Suasana khidmat  seperti ini berlangsung sekitar 10 menit sebelum akhirnya suara tepuk tangan riuh berbunyi ketika dekan FMIPA, Prof. Dr. Madlazim, M.Si., secara resmi membuka Yudisium FMIPA Unesa ke-96. Rabu,25 September 2019 Auditorium Prof. Slamet Dajono menjadi saksi bagi rasa gembira, haru, dan bangga yang muncul dari wajah-wajah 250 yudisiawan. Ya, hari ini adalah hari yang ditunggu-tunggu tidak hanya oleh yudisiawan, melainkan juga dosen dan orang tua. Betapa tidak, yudisiawan menjadi tumpuan harapan bagi institusi dan orang tua untuk mengembangkan potensinya di masyarakat.

Suasana yudisium FMIPA

Seperti yang diutarakan oleh dekan FMIPA dalam sambutannya bahwa lulusan FMIPA harus mengembangkan diri sesuai dengan tren yang ada saat ini. Mungkin mereka bisa menjadi youtuber atau lainnya, tetapi harus tetap mengangkat nilai positif yang dijunjung tinggi oleh bangsa ini.
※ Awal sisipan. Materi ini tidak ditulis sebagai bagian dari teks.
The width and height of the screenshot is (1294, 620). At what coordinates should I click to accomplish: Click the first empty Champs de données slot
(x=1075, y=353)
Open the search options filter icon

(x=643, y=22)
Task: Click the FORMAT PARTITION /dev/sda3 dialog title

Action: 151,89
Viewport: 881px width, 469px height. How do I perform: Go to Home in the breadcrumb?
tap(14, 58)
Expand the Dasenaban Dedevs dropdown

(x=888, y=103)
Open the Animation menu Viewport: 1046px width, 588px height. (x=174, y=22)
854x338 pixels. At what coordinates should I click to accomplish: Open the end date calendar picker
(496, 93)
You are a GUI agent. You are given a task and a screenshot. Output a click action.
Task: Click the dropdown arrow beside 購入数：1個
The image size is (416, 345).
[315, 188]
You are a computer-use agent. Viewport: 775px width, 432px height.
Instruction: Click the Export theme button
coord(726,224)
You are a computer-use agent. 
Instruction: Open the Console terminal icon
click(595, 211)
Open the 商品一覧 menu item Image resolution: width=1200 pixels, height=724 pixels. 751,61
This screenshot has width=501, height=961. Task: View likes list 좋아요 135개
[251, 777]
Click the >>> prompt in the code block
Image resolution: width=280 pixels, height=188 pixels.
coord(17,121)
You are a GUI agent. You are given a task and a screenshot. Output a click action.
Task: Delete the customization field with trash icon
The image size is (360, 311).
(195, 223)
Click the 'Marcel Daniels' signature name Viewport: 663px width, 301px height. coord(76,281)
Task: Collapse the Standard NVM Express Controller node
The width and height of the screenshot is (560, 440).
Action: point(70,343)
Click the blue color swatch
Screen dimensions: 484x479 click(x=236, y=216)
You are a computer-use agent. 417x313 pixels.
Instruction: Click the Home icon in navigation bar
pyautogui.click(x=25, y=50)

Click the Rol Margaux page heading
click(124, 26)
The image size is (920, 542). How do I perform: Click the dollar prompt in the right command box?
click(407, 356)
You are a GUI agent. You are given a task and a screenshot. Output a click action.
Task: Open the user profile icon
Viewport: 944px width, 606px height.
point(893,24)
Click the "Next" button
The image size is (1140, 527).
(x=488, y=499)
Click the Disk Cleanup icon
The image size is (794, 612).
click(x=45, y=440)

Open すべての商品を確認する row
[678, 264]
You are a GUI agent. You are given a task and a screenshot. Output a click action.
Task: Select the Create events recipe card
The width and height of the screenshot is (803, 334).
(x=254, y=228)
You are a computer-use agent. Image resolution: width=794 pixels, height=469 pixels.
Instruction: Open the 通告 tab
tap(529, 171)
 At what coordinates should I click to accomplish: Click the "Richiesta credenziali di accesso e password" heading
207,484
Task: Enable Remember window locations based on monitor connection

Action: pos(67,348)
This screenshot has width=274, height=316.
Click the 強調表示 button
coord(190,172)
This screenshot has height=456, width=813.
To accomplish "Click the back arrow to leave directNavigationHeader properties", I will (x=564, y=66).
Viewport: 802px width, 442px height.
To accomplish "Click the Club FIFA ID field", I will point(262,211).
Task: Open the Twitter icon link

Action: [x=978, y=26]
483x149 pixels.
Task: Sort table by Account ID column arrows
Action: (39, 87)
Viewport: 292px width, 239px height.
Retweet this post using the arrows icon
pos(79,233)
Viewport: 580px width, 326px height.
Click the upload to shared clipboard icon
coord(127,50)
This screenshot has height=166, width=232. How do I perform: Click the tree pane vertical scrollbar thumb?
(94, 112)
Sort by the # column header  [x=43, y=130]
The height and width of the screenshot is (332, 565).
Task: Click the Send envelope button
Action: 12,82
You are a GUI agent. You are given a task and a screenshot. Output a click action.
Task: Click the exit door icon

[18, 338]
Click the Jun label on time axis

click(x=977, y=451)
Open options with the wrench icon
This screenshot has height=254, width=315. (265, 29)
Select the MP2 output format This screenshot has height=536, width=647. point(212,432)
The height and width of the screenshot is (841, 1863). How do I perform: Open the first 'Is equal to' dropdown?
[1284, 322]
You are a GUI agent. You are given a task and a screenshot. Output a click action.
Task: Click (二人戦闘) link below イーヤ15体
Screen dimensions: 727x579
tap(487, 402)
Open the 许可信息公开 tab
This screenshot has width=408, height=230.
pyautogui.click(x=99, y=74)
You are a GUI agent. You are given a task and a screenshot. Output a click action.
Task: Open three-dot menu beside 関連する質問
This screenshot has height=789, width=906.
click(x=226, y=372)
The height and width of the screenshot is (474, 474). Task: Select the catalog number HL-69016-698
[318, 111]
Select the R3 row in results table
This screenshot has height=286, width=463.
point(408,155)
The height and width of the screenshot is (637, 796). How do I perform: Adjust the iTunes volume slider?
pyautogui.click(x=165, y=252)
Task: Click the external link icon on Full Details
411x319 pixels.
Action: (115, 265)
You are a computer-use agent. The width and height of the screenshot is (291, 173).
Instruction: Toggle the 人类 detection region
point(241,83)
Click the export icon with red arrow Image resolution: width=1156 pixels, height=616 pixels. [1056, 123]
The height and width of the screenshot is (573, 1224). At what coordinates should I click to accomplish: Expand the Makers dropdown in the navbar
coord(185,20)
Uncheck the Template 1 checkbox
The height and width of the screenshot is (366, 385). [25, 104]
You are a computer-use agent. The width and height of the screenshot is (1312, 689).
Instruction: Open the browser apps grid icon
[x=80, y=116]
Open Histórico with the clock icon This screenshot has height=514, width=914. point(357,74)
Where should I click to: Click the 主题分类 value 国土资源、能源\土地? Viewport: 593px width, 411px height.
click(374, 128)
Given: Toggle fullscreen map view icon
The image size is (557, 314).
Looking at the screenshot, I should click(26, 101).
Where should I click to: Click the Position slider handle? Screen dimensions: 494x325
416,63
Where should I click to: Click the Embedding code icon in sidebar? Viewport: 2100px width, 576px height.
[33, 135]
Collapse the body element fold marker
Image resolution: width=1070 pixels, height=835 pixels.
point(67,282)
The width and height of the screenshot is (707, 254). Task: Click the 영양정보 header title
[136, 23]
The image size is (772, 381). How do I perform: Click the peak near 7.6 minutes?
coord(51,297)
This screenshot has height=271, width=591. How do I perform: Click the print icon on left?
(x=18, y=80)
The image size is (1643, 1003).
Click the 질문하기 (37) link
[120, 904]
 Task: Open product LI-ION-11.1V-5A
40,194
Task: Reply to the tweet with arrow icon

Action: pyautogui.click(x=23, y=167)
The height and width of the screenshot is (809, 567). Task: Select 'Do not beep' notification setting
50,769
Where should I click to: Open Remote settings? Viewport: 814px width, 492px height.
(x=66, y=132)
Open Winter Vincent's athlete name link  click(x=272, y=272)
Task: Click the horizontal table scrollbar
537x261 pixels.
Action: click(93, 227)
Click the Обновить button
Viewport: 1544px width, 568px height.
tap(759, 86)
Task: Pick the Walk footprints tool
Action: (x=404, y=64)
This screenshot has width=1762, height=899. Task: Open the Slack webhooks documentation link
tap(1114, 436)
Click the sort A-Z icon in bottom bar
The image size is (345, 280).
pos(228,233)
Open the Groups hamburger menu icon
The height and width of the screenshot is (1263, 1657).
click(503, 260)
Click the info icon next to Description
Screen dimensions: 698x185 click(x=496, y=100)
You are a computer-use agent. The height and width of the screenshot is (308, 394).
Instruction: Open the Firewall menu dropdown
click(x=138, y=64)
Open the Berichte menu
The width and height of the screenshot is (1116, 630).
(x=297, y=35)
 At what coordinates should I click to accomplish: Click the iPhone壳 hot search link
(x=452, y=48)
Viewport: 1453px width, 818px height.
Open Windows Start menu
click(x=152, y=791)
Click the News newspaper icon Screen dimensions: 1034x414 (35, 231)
Di acara tersebut, posisi pamuncak bagi program studi kependidikan dan nonkependidikan diperoleh secara berturut-turut oleh Jurusan Biologi dan Jurusan Kimia. Acara yudisium fakultas kemudian ditutup dengan tarian tradisional dengan musik modern yang sudah dimixed dengan gaya tradisional.

Belum usai, 17 alumnus Jurusan IPA selanjutnya menghadiri yudisium tingkat Jurusan yang berlangsung pukul 13.00-15.00 WIB di lantai 2 gedung C12. Acara dipimpin oleh Ketua Jurusan IPA, Prof. Dr. Erman, M.Pd. Hal yang paling dinanti ialah ketika dibacakan tiga pamuncak jurusan. Secara berturut-turut dari pertama hingga ketiga adalah Lolita Agustin, Wulan Rahayu, dan Diana Eka. Rasa bahagia dan bangga tampak dari wajah-wajah para yudisiawan, terutama mahasiswa pamuncak ketika memperoleh kenang-kenangan dari ketua jurusan.

Acara yudisium Jurusan IPA

Dalam sambutannya, Prof. Erman berpesan bahwa alumnus IPA harus menunjukkan karakternya, karena mereka bukan alumni fisika, kimia ataupun biologi. Yudisiawan harus mampu mengintegrasikan keilmuan-keilmuan tersebut menjadi satu, IPA. Selain itu, boleh jadi yudisiawan ada yang menjadi guru IPA ataupun profesi lainnya, tetapi kompetensi unggul mereka harus selalu diupdate dan selaras dengan perkembangan zaman. Acara kemudian ditutup dengan doa oleh Ilmi Firdaus, mahasiswa IPA 2017. Semoga ilmu dan pengalaman yang telah diraih diberkahi Tuhan yang Maha Kuasa sehingga berharga di kehidupan dunia dan akhirat. Aamiin.